Category: Standard Studentships

Analysing the role of signalling molecules in skeletal evolution and development

Project No. 2470

STANDARD PROJECT

Primary Supervisor

Dr Jeffrey Thompson – University of Southampton

Co-Supervisor(s)

Dr Katherine Williams- University of Portsmouth

Dr Claire Clarkin – University of Southampton

Summary

Understanding the molecular, cellular, and morphogenetic mechanisms which underlie biomineralization, the process by which hard tissue like skeletons are built, is crucial for understanding how animals develop, grow and evolve.

Signalling pathways have an important role in shaping the morphology and development of biominerals across the animal kingdom. Echinoderms, the group of animals including sea urchins, starfish, and sea cucumbers, have a porous microsctuctural skeleton, which is analogous to the perforate microstructure of vertebrate bone. The role of signalling molecules in patterning the microstructure of this echinoderm skeleton is unknown, though our preliminary data indicates that differences in signalling pathways may underlie evolutionary differences across different species.

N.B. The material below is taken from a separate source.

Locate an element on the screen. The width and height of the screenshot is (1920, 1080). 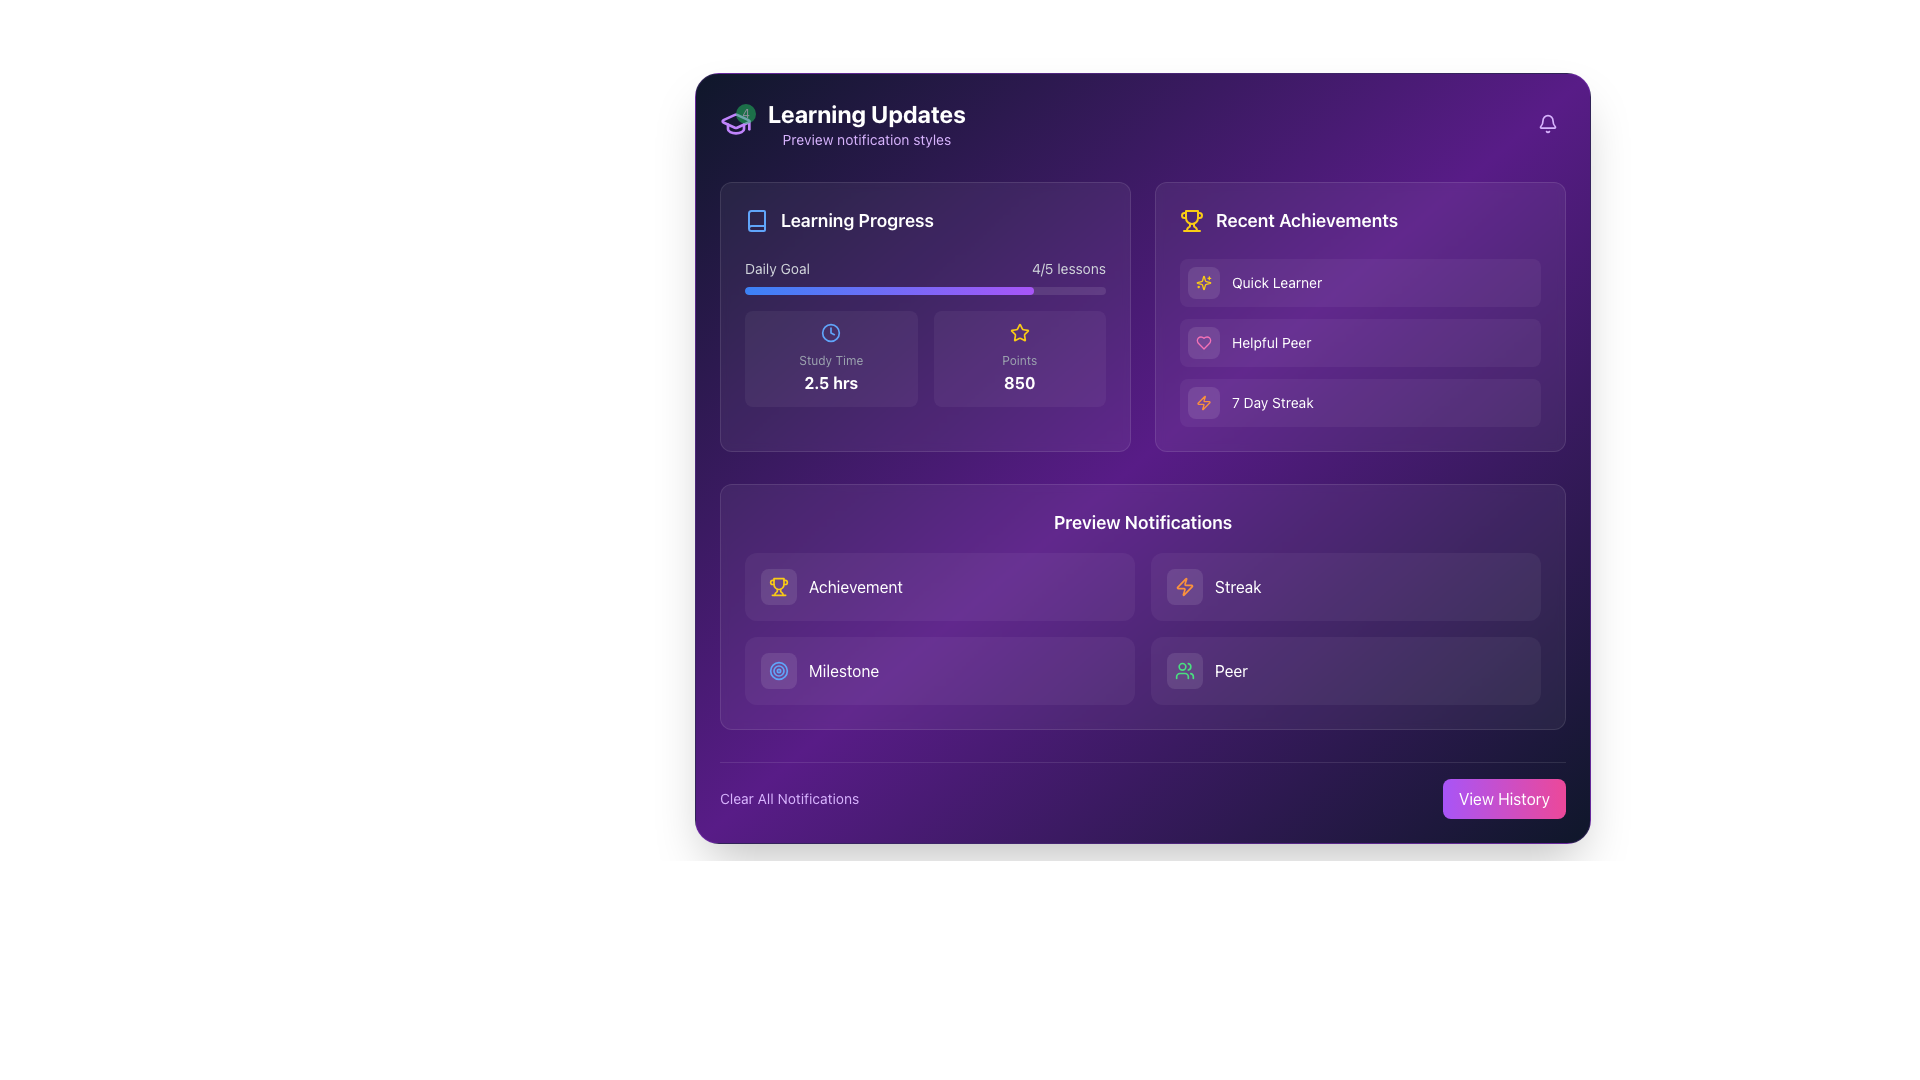
the outer circular graphical component of the target-like icon located below the 'Preview Notifications' section is located at coordinates (777, 671).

The aim of this project is to test the hypothesis that signalling molecules belonging to VegF, and BMP signalling pathways pattern the microstructure of the echinoderm skeleton, and are responsible for evolutionary differences seen across species. The student will combine cutting-edge assays of gene expression and protein localisation, with signalling pathway inhibition and micro-CT scanning and 3D data analysis to understand the molecular and morphogenetic mechanisms which underlie development of the echinoderm skeleton. They will have the opportunity to work with live animals at the Schools of Biological Sciences and Research Aquaria at the School of Ocean and Earth Sciences at the University of Southampton. The student will not only elucidate the biomineralization toolkit in these animals, but also carry out experiments using signalling molecule inhibitors to identify impact of signalling molecule inhibition on downstream gene expression, and skeletal morphology. This will involve quantification of skeletal microstructure volume and morphology under different experimental conditions.

This study will provide direct insight into the mechanisms underlying how animals build their skeleton, and the role of signalling molecules in regulating animal development and morphology.